Je n’ai jamais aimé les mariages tout comme les enterrements : on y rencontre souvent un unanimisme qui me donne la nausée. Dans le premier cas, la bonne humeur est une nécessité et dans le second il faut y adopter la mine du même nom. On peut résumer l’ensemble assez facilement : il faut adopter le comportement stéréotypé que l’on attend de vous, même si cela ne vous enchante guère. Et il faut en rajouter. La mariée était épanouie, le marié attendait très délicatement son heure et tous les invités s’amusaient bien.

Je ne sais si à Jarnac il s’agissait d’un mariage ou d’un enterrement. Peut être faut t-il envisager une troisième solution qui serait celle d’un baptême : Il y avait ce dimanche en effet comme un avant goût de célébration, d’intronisation d’un nouveau venu portant les espoirs de demain de la grande vieille qu’est la Sfio. Bien entendu, les ténors du parti socialiste étaient présents, il eût d’ailleurs été offensant et risqué de ne pas y être : les absents ont toujours tort.

En effet, je doute que le dixième anniversaire de la mort du personnage historique que fût François Mitterrand, cause de ce rassemblement, avait pour objet central une simple commémoration.

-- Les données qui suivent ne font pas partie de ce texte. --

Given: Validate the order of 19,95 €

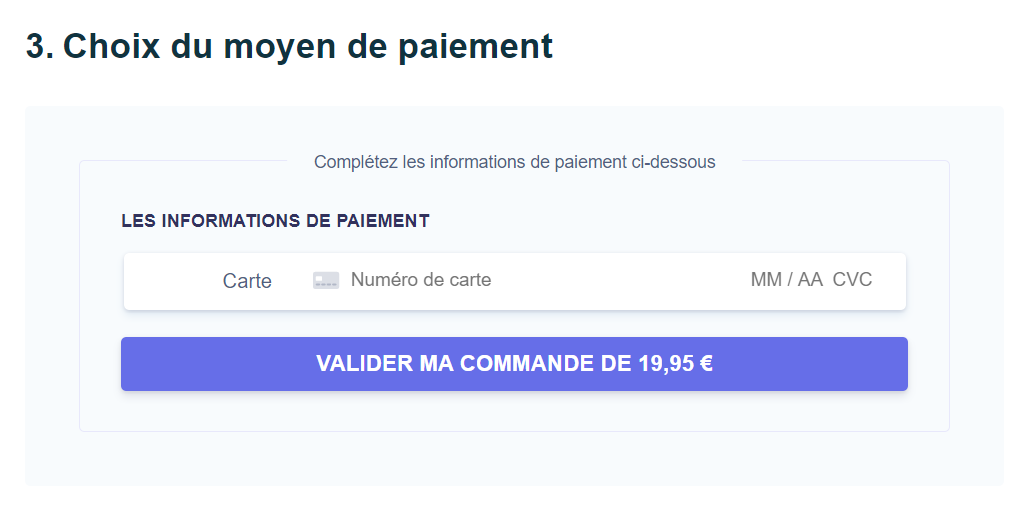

Les têtes étaient ailleurs et je n’apprends rien au lecteur si ce n’est au naïf que ce n’est certainement pas le cœur qui est frappé d’hypertrophie dans ces milieux. A Jarnac les forces maléfiques ont permis ce que l’on ne pensait pas croyable pour un être sain d’esprit : toucher une deuxième fois l’héritage. En cela la coterie assemblée était indécente. Cela n’explique pas le pourquoi du possible.

Un sondage effectué récemment plaçait François Mitterand en tête des présidents de la V ème république. Réjouissances à gauche donc. Pourtant l’analyse donne de tout autres résultats. Il fut lourdement sanctionné et aux législatives de 1986 et à celles de 1993. Dans les deux cas, il y eût déferlante de la droite, atténuée dans le premier par une proportionnelle tardivement et peu honnêtement votée. C’est dès le début de 1982 que les premières élections locales marquent le premières défaites de la gauche. Des faits qu’il fallait rappeler, surtout aux plus jeunes. François Mitterand a été apprécié seulement après sa mort et cela représente donc un échec personnel pour ses deux mandats. Où se trouve donc cette justification de la gloire posthume qui est aujourd’hui la sienne ? Il faut analyser et l’amont et l’aval. Après lui, accède au pouvoir Jacques Chirac qui n’a jamais atteint 20 % des voix à un premier tour d’élection présidentielle, et qui mène une politique économique rejetée par les français sans disposer, à l’évidence du charisme de son prédécesseur. De plus, avec le temps, on a tendance à enjoliver, à oublier les mauvais côtés alors que le chiraquisme est lui, vécu au quotidien. L’échec patent aujourd’hui de l’un renforce la mémoire positive de l’autre même si au vu des résultats, le constat est le même.

Si maintenant on se place avant 1981, on retrouve Valery Giscard D’Estaing qui n’a jamais été apprécié des français : trop technocrate, trop coincé : qui plus est, ses conceptions politico-économiques à la tête de l’Europe en font un Chirac plus libéral. Pour le général de Gaulle, le problème est différent : démographie oblige, toute une partie de l’électorat qui l’a connu est décédée et toute une partie vivante aujourd’hui ne l’a pas connu au pouvoir. Le décès du général remonte à trente cinq ans et en des temps de zapping, cela fait long.

Un autre phénomène entre en ligne de compte : le général de Gaulle n’est plus revendiqué par la droite alors que François Mitterand l’est par la gauche.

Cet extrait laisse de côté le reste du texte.